> **Assignment**
Repeat each record below exactly, omitting whatever pictures appear in it.

##### Data for processing #####

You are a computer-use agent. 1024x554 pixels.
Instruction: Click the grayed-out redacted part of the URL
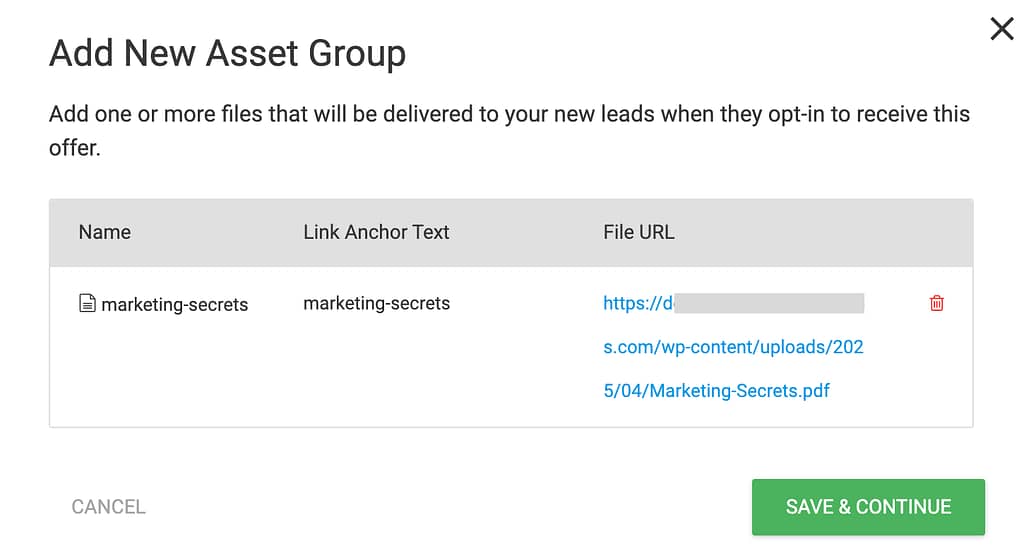point(769,303)
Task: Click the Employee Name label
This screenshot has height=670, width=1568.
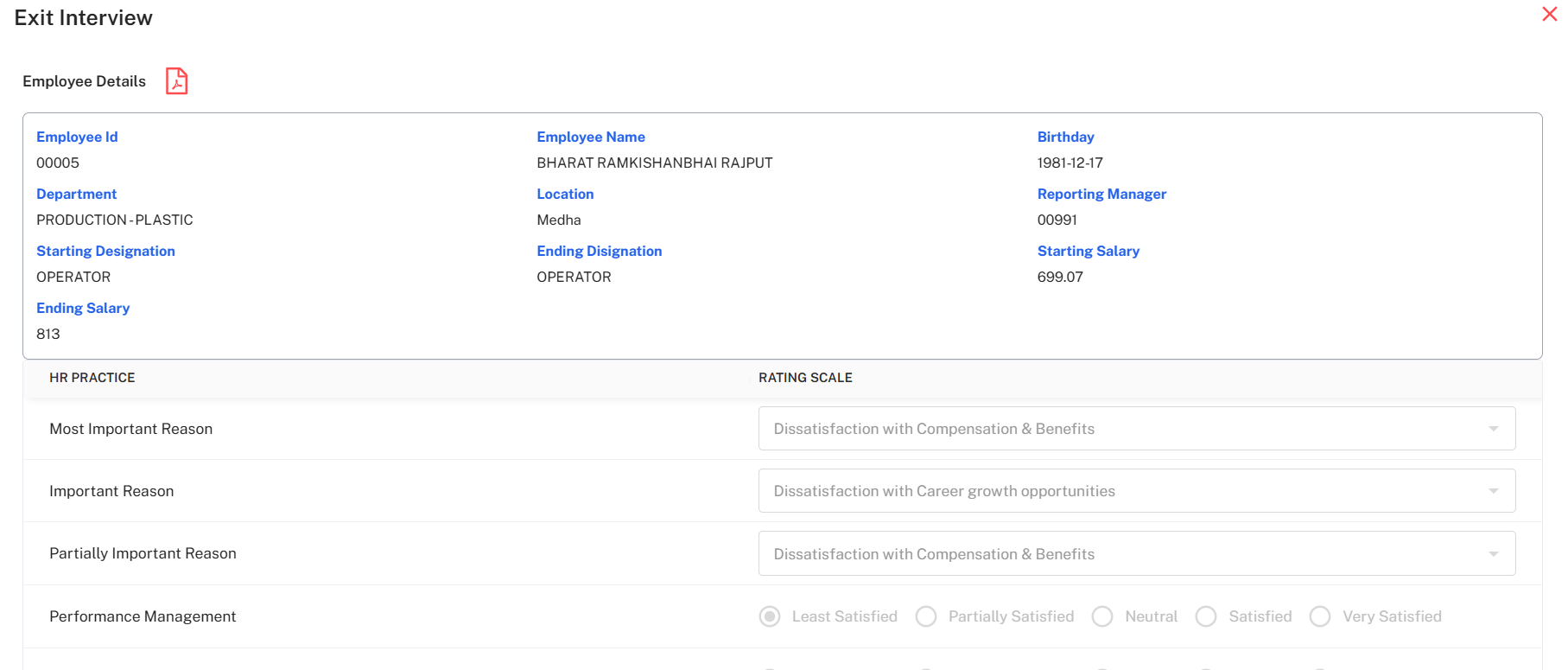Action: [591, 137]
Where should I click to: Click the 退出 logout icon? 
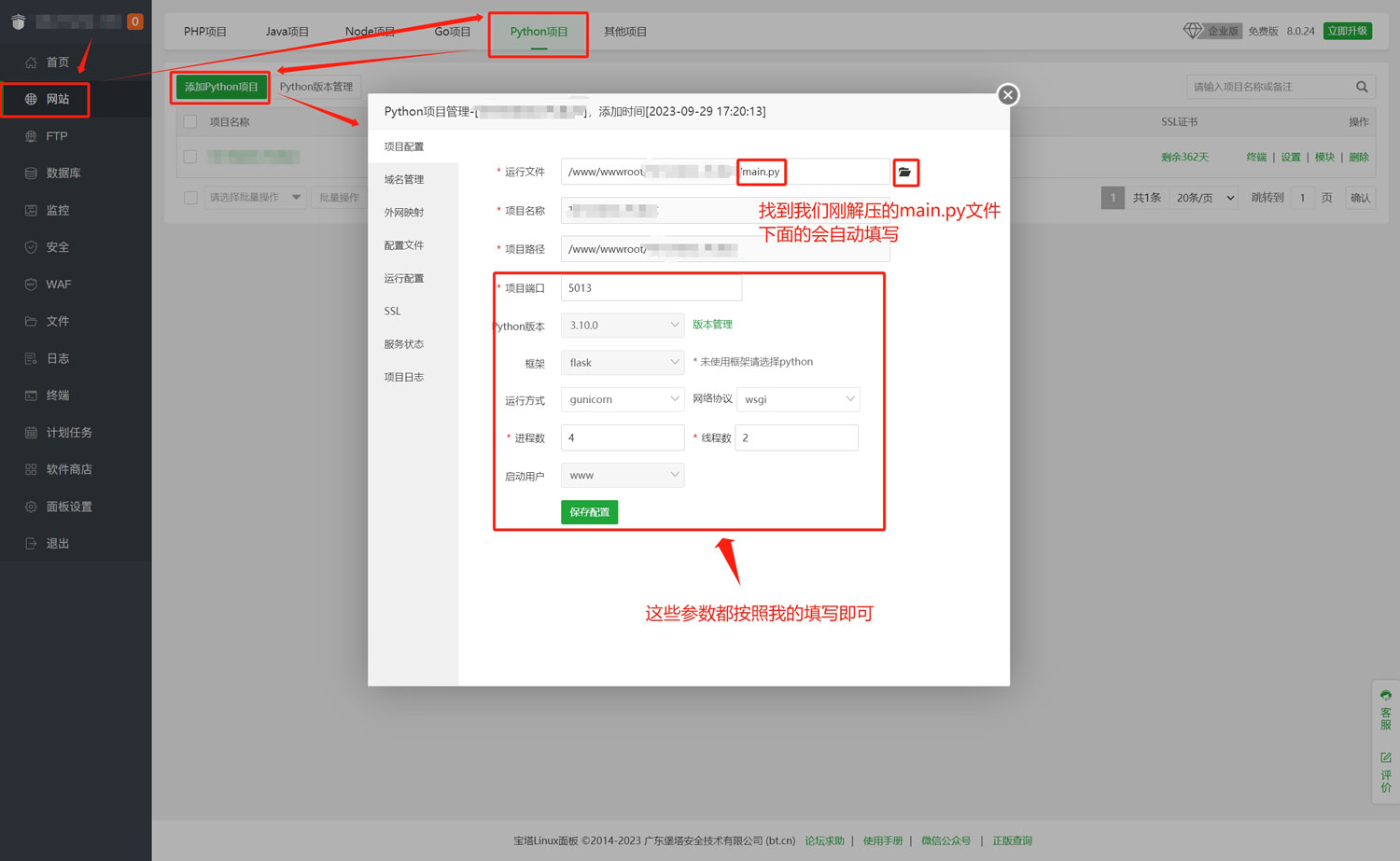[x=31, y=544]
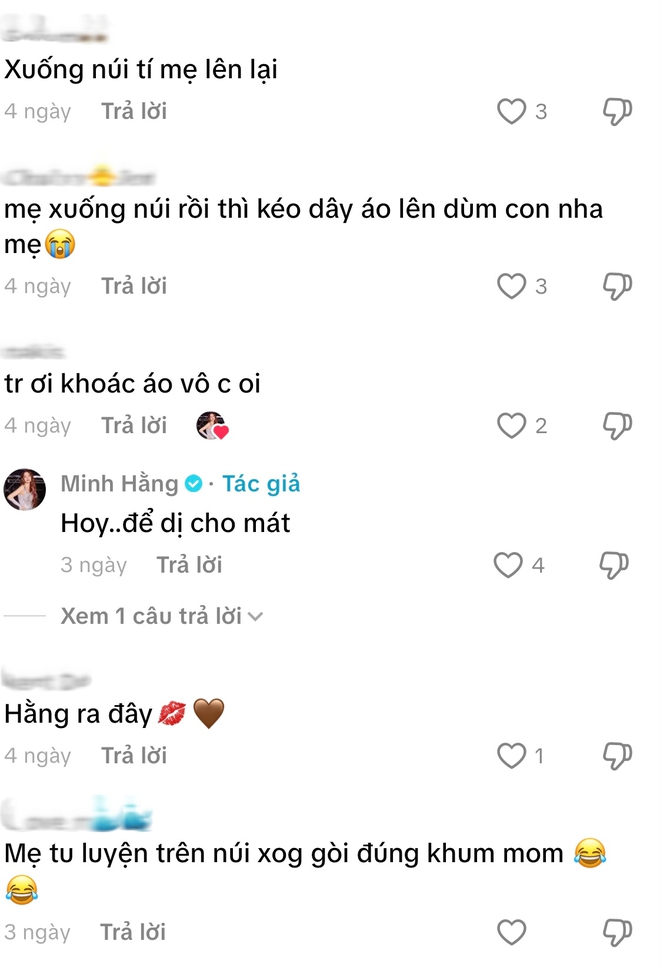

#####

> **Reply**
You are a computer-use agent. 1024x554 pixels.
Instruction: Click the grayed-out redacted part of the URL
point(769,303)
Task: Click the Employee Name label
This screenshot has height=670, width=1568.
Action: [591, 137]
Where should I click to: Click the 退出 logout icon? 
[x=31, y=544]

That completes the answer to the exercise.